852.00/4–747: Telegram

The Acting Secretary of State to the Embassy in the United Kingdom

top secret

1531. For the Ambassador. From point of view of US and UK, it must now be clear that as long as Franco remains in power, the Spanish situation is dangerous. In substance Franco’s latest decree providing for succession does not improve situation since it seems intended merely to consolidate the regime regardless of person of Chief of State.

As long as Franco, or a successor appointed in accordance with new decree, continues in power there can be no real improvement of economic stagnation in Spain. We will continue to be blocked from providing the effective assistance which would make possible the economic reconstruction of that country and thereby build an effective barrier to civil strife and communist domination.

It further becomes increasingly clear that Moscow not only is interested in keeping Franco in power until political and economic distress in Spain reaches the point of revolution, but also derives considerable propaganda advantage from the present situation by placing the Western powers on the defensive as defenders of fascism and of reaction.

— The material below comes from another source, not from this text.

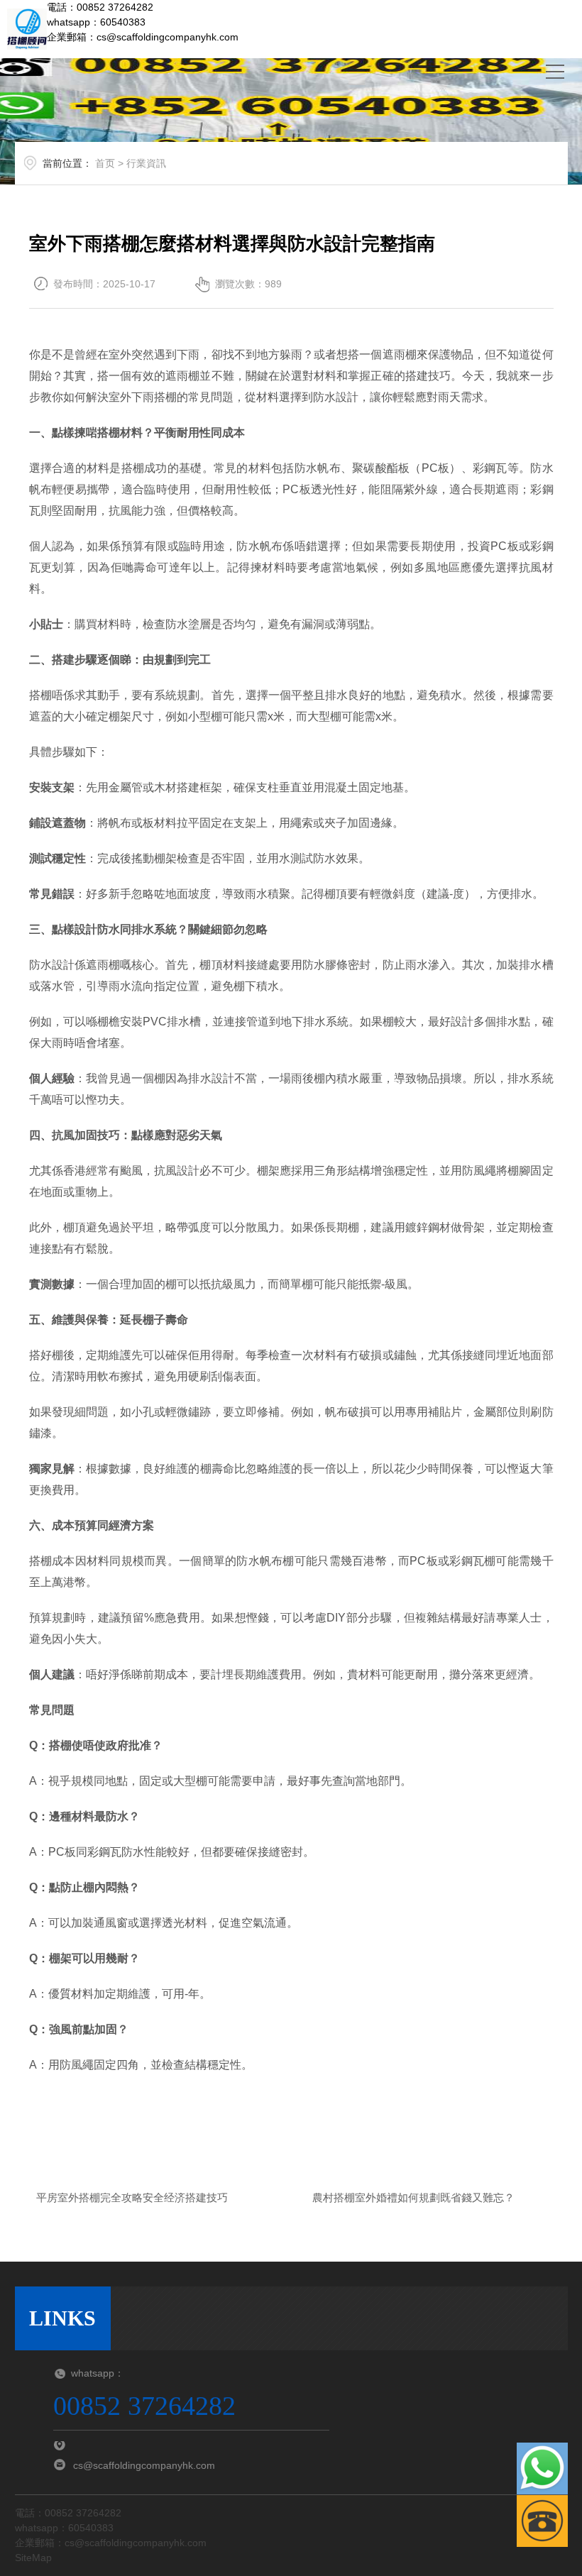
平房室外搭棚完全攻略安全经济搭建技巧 (132, 2197)
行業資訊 (146, 163)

Franco’s new decree is apparently motivated by a necessity for meeting a growing desire in Spain for some change, need for which is emphasized by inability of present regime to solve Spain’s economic problems.

Further, there is already evidence that movement in direction of action by UN against Spain will not be altered by new decree. It may be expected to grow and to lead to increasingly serious action. If more forceful measures against Spain are recommended or called for by the UN, US and UK might be obliged to join in such measures in spite of doubts which we might have as to their wisdom.

Our reports both from inside and outside Spain indicate increased political activity by non-communist anti-Franco groups looking toward some governmental organizational change in the country. While there are, to be sure, many fears and other factors tending to maintain the status quo (fear of communism, fear of renewed civil war, disillusionment, weariness and apathy), nevertheless, there is sufficient evidence to indicate that some other form of change might be brought about.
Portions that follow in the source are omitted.